Budayawan, Kolumnis, dan ASN

Ipau

Diperbarui: 8 Juni 2016   21:13

Kompasiana adalah platform blog. Konten ini menjadi tanggung jawab bloger dan tidak mewakili pandangan redaksi Kompas.

Foto : Banjarmasin Post / Yayu Fathilal

Saya ingin lanjutkan pembicaraan tentang wadai Banjar yang pernah saya tulis pada kolom ini 21 Juni lalu. Saya memang antusias sekali bicara soal ini karena wadai Banjar adalah aset budaya banua, khususnya bidang kuliner. Apalagi sampai saat ini, sepengetahuan saya, belum ada pembakuan soal ini. Wadai apa saja yang diakui sebagai wadai urang Banjar. Salah satunya adalah yang jadi topik saya minggu ini.

Anda pernah mendengar ‘wadai Ipau’? Atau malah sudah pernah menikmatinya? Sebagian warga kota Banjarmasin mungkin pernah, tapi belum tentu warga Banua yang tinggal di luar kota. Apalagi warga di luar Kalimantan Selatan. Ya, wadai Ipau memang tumbuh dan besar di Banjarmasin dan belum terlalu menyebar ke mana-mana. Dan hadirnya pun biasanya hanya di bulan Ramadan. Jikalau ada di kota lain seperti Ipau , pasti punya nama berbeda.
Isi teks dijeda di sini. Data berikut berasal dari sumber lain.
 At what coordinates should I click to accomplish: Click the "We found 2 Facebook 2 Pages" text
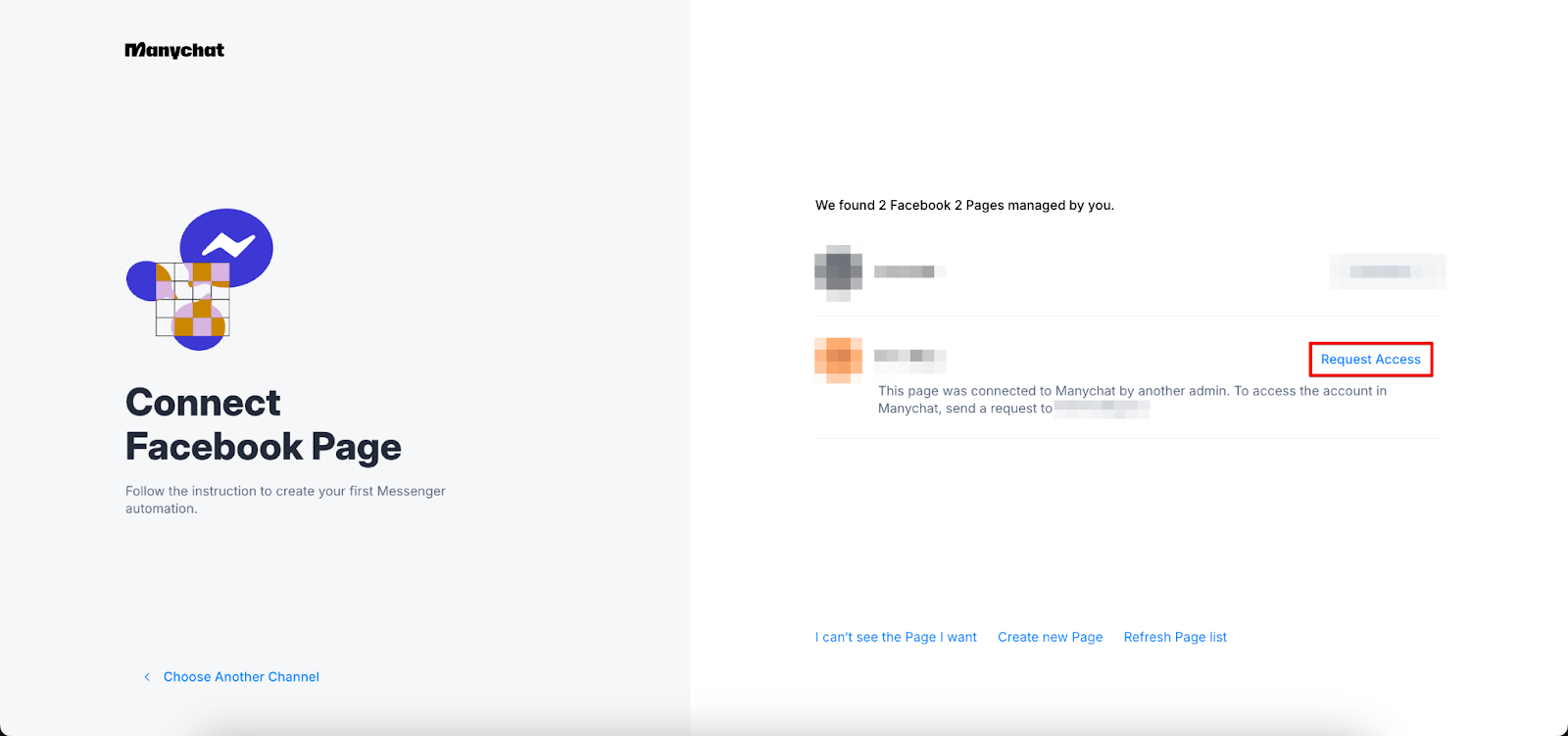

Wadai Ipau ada berbentuk gulung ada yang berlapis-lapis seperti lempeng. Ipau terbuat dari campuran tepung terigu, telur, wortel, bawang bombay, sayur, kentang dan daging. Penyajiannya disiram kuah santan yang dicampur dengan susu plus taburan daun seledri dan bawang goreng. Bayangkan legitnya. Ada yang bilang wadai ini bentuk lain Petah Asia. Ada juga seperti kue Lasagna. Yang pasti bentuk dan campurannya sudah beda.

Wadai Ipau memang fenomenal lima tahun terakhir. Wadai ini diakui sebagai kue dari Arab. Namun, dari puluhan daftar kue khas Arab, takditemukan satu pun bentuk seperti kue ini, apalagi nama ‘Ipau’-nya. Kalau toh ada Arab-nya, hanya hadirnya daging di dalamnya. Kalau juga ditarik lagi garisnya, pusat penjualan wadai Ipau di Banjarmasin berada di sepanjang jalan Sulawesi yang di ujungnya ada jalan Antasan Kecil yang dikenal sebagai Kampung Arab.
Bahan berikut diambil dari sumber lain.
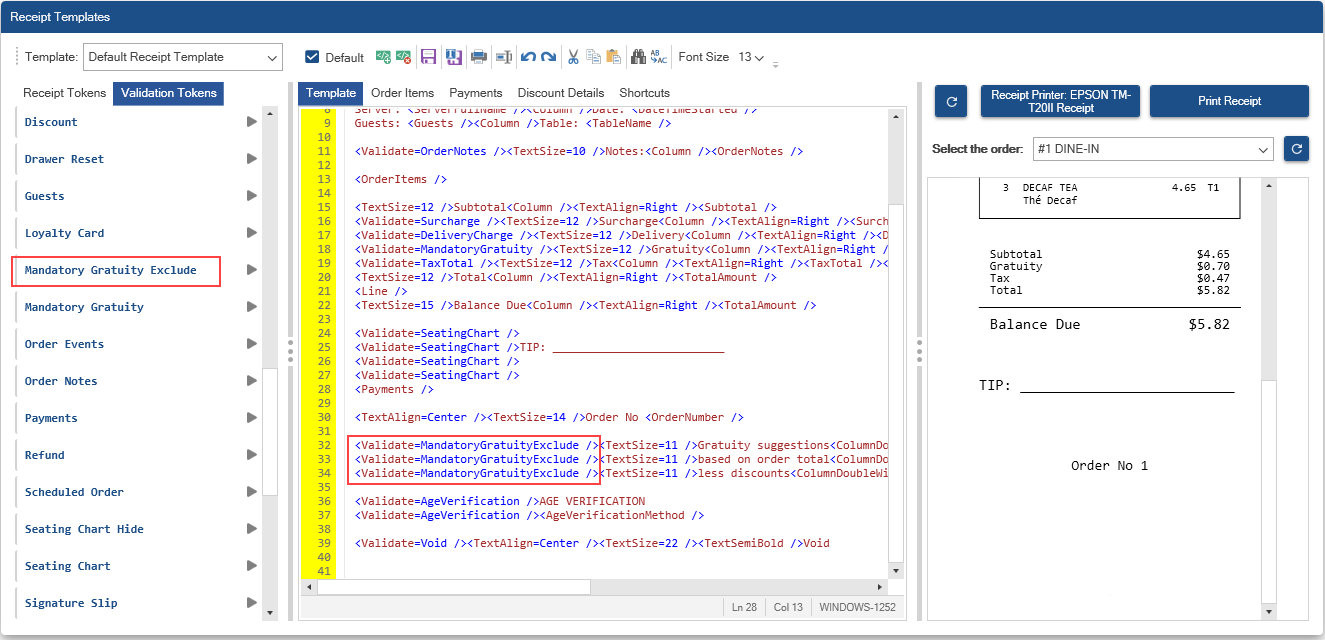This screenshot has width=1325, height=640.
Task: Open find with the binoculars icon
Action: 638,57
Dari segi penamaan, wadai Ipau takberciri Banjar. Wadai Banjar biasanya diberi nama berdasar empat hal. Pertama, berdasar bahan dasar kue, seperti, Tapai Lakatan (ketan), atau Apam Baras (beras). Kedua, berdasar proses pembuatannya, seperti Pisang Basanga (digoreng) atau Untuk Basumap (dikukus). Ketiga, berdasar bentuk kuenya, seperti Wadai Cincin atau Dadar Gulung. Dan keempat berdasar warna sajiannya, seperti Apam Habang (merah) atau Wadai Lapis Hijau.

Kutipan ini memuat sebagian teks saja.